La canonizzazione di Donskoj da parte del Concilio della Chiesa russa del 1988, anno del millennio della Rus' e dell’inizio della “rinascita religiosa” ancora sotto Gorbačev, fu più il culmine di un lungo processo che una decisione a sorpresa. A quel tempo, la Chiesa ortodossa russa scelse per lo più figure storicamente e politicamente sicure, per la prima grande serie di canonizzazioni dell'era post-sovietica. L'elenco comprendeva, tra gli altri, Andrej Rublev, Maksim Grek, Paisij Veličkovskij, Amvrosij di Optina e Teofane il Recluso. Si trattava di eroi medievali, monaci, teologi e asceti, la cui glorificazione permise alla Chiesa di ripristinare la propria tradizione storica senza sollevare la questione più controversa per il regime sovietico, quella della persecuzione della Chiesa dopo il 1917.
Dopo lo scoppio della guerra tra Russia e Ucraina nel 2022, la componente sacra ha acquisito ancora maggiore importanza. Nel 2024, il canale televisivo Spas organizzò una processione con le reliquie di San Demetrio di Salonicco, Sant'Aleksandr Nevskij e San Giorgio il Vittorioso, che furono consegnate alle unità militari e alle chiese situate vicino al fronte.

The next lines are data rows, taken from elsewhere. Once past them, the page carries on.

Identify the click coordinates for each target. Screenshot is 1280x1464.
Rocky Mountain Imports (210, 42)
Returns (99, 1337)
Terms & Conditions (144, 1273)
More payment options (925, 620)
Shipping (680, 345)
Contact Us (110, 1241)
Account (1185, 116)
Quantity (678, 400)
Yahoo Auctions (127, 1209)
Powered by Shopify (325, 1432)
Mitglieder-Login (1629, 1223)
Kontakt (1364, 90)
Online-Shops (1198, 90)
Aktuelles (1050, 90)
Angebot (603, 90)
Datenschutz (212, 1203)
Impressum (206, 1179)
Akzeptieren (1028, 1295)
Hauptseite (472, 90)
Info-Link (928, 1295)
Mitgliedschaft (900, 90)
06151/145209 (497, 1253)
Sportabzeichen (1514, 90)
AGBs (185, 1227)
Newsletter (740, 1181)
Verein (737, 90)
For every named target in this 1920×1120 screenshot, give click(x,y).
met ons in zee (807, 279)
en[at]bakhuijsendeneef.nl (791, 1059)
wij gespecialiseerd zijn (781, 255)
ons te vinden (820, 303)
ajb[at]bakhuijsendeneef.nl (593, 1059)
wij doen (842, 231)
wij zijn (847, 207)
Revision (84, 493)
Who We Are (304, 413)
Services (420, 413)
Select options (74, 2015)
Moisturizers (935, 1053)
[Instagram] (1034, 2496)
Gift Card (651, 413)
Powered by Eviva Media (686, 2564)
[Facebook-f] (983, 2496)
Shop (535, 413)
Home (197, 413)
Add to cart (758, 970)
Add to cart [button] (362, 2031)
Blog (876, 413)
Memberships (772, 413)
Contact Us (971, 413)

Oggi non è tanto il sovrano del XIV secolo in sé ad essere ricercato, quanto l'immagine di un vincitore e difensore dello Stato creata attorno a lui: la sua inclusione nell'attuale rituale militare dimostra come il governo russo stia cercando ulteriori risorse simboliche, per giustificare la sua prolungata aggressione. La guerra moderna viene accostata alle precedenti battaglie “fatidiche”, e ai fallimenti militari e politici viene attribuito un significato più elevato. Ciò significa che i russi dovrebbero essere pervasi da un senso di continuità storica e spirituale, e in una situazione di crescente crisi economica e di massima incertezza nella storia russa degli ultimi vent'anni, i cittadini bramano un miracolo. E il Cremlino sta cercando di soddisfare questo desiderio, tra le altre cose, “scoprendo reliquie”.